Putting it all together, here is what I think is going on: there seems to be two fruitful reproductive strategies available to males—either through success in the linear male dominance hierarchy, winning conflicts with other males to increase access to fertile females, or through maintaining a strong bond with their (preferably high ranked) mother, which increases male access to fertile females. You might think that middle status males would join together to overthrow the disproportionately successful alpha, but consider the cost: they’d be reducing the time spent with their mothers, and by extension in the vicinity of oestrous females, to develop a same-sex coalition with no guarantee of success.
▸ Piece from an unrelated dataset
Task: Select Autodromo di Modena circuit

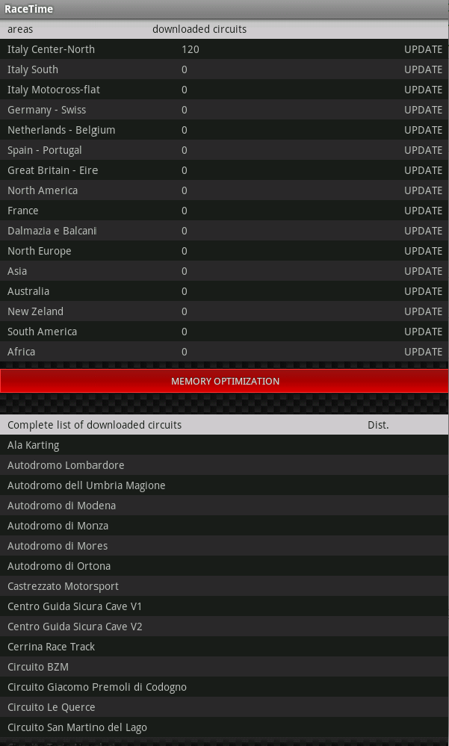Action: [x=224, y=506]
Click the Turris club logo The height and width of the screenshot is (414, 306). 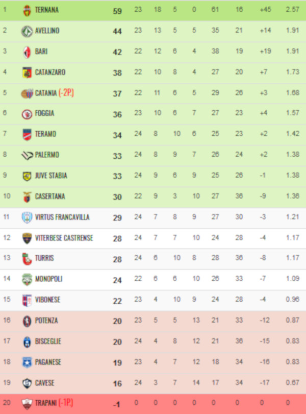pyautogui.click(x=27, y=259)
There is a coordination problem in getting such an initiative started, with the costs of spending reduced time with the mother simply being too great.

For lower status males, here is where I think female coalitions might play a role in inhibiting male dominance, through preventing lower status males—who may not have their mother around, or whose mother is similarly low ranked—from developing effective alliances. I’m speculating based on limited information here, though.
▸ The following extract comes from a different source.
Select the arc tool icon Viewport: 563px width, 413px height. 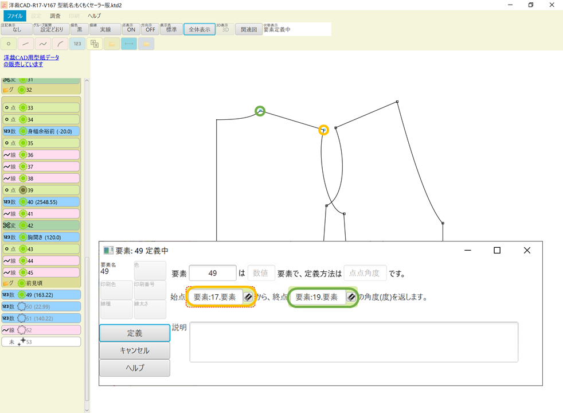60,44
Associated with this, I think the long period of pseudo-estrus found among bonobos, with more consistent non-conceptive sexual behavior, also plays an important role in reducing male dominance over females. Surbeck and his colleagues write that,

Results of the present study indicate that female bonobos derive a source of leverage from the reduced predictability of ovulation, possibly because male reproductive success becomes contingent on proceptive behaviors by estrous females. Bonobo females at LuiKotale were more likely to win a conflict when they were maximally tumescent [swollen].

It seems that the males may defer to fertile females, perhaps to stay in their good graces and have increased sexual access to them.

So, we might again think of the possible fitness strategies available to males: 1) win fights with other males and become the (intrasexual) alpha, or 2) have a higher ranked mother who gets them access to fertile females, or 3) if low ranked, be generally well-liked or inoffensive enough to the females to take advantage of mating opportunities without alienating them. Noting again the lack of feeding competition, none of these scenarios seem to lend themselves well to male coalitions.

The close mother-son bond in particular, in my view, contributes to the (relatively) more peaceful intersexual relationships between males and females among bonobos, even though some sexual coercion does seem to exist.

One final note: there is difficulty in comparing bonobos (or chimps) to humans, because of some of the unique constraints each species faces. For example, bonobos may sustain more peaceful intersexual relationships by virtue of more consistent sex due to prolonged pseudo-estrus, paternal uncertainty, and sperm competition reducing infanticide and direct male-male violent competition for sexual access. In humans, this strategy can have the opposite effect, where paternal uncertainty leads to ubiquitous social institutions that regulate female sexuality, and having multiple sexual relationships can lead to reduced male and kin investment into their highly altricial infants, increase the risk of infanticide, and lead to greater male-male conflict over sex.